Here, the SSA determined that Empire's lower-priced proposal was most advantageous to the government, considering both past performance and price. AR, Tab 35, SSDD, para. 8. In making this tradeoff decision, the SSA recognized the price differential between the higher-rated, higher-priced proposal of Hillstrom's and the lower-rated, lower-priced proposal of Empire. Id. The SSA determined that, notwithstanding the substantial confidence rating assigned to Hillstrom's, the price premium involved with selecting Hillstrom's for award was not justified given that the performance risk involved with selecting Empire for award was acceptable. Id.

We think that this decision represents a reasonable exercise of the SSA's judgment, and we find no basis in the record to question the SSA's selection of Empire's proposal as most advantageous to the government.
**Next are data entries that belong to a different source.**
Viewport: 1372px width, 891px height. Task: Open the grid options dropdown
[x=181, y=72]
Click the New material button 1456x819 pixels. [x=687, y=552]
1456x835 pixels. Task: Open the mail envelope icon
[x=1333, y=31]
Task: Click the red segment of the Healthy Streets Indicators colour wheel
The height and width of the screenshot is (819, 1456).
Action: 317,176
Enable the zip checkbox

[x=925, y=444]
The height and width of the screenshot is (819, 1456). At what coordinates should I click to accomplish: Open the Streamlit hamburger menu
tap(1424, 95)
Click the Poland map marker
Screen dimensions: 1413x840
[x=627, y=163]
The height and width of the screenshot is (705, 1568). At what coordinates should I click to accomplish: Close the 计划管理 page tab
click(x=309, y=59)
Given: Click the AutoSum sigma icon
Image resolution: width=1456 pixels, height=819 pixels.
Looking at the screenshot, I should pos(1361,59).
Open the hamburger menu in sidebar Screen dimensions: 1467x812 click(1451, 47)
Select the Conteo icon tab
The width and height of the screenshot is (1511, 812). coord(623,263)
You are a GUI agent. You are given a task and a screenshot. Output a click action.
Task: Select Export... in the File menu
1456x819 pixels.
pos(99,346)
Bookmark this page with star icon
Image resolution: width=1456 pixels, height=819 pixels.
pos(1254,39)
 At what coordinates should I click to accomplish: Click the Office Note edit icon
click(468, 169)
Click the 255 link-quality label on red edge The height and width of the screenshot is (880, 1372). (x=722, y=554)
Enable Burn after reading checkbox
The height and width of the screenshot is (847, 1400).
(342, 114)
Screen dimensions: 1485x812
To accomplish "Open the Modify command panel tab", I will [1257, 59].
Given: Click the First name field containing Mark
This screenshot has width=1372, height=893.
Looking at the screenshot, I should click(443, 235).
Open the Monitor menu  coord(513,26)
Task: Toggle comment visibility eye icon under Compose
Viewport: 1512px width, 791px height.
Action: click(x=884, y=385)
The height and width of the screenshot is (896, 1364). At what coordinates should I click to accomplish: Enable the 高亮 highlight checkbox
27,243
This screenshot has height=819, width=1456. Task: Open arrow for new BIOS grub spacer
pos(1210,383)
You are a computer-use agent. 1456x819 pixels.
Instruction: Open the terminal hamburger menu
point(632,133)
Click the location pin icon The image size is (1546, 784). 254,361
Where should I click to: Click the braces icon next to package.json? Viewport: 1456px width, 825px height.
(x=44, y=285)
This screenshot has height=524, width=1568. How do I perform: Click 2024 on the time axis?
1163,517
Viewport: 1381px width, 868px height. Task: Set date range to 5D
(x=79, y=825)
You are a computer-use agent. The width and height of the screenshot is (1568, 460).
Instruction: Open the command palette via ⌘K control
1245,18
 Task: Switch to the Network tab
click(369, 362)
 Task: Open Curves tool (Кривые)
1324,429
See Aegis Defence Servs., Ltd, B-403226, et al., Oct. 1, 2010, 2010 CPD para. 238 at 2, 10 (denying protest where agency selected offeror with neutral past performance rating rather than offeror with outstanding past performance rating, where award to the latter would involve a price premium, and where past performance was significantly more important than price); General Dynamics-Ordnance & Tactical Sys., supra, at 8-10 (denying protest where agency selected a lower-priced, lower-rated offeror for award under solicitation providing that past performance was significantly more important than price); Yang Enters., Inc.; Santa Barbara Applied Research, Inc., B-294605.4 et al., Apr. 1, 2005, 2005 CPD para. 65 at 11 (denying protest where agency selected offeror with lower price and lower past performance score than protester, where cost/price was the least important evaluation factor).

Finally, Hillstrom's contends that the low price offered by Empire indicates an "almost assured failure" on the part of Empire during performance, and, therefore, the award to Empire is not in the government's best interest. Protest at 1. This contention amounts to an allegation that the agency improperly accepted a low- or below-cost offer. There is, however, no prohibition against a procuring agency accepting a low- or below-cost offer on a fixed-priced contract, including a fixed-price requirements contract such as the one in this procurement. See Triple H Servs., B-298248, B'298248.2, Aug. 1, 2006, 2006 CPD para. 115 at 1, 2; Clearwater Instrumentation, Inc., B'286454.2, Sept. 12, 2001, 2001 CPD para. 151 at 5 n.3; SatoTravel, B-287655, July 5, 2001, 2001 CPD para. 111 at 4 n.3. Further, to the extent Hillstrom's contends that Empire should have been deemed non-responsible, by awarding a fixed-price contract to an offeror, the contracting agency has necessarily determined that the offeror is responsible, a determination which our Office will not review absent a showing of possible bad faith or misapplication of definitive responsibility criteria, neither of which is present here. See SatoTravel, supra, at 3, n.3; Wright Tool Co., B'276416, June 10, 1997, 97-1 CPD para. 210 at 3-4.

The protest is denied.

Lynn H. Gibson
Acting General Counsel



[1] The SSA's source selection process is documented in the SSDD. See AR, Tab 35, SSDD. The record reflects that the contracting specialist prepared the SSDD and that the SSA concurred with and executed the SSDD. Id. at 10.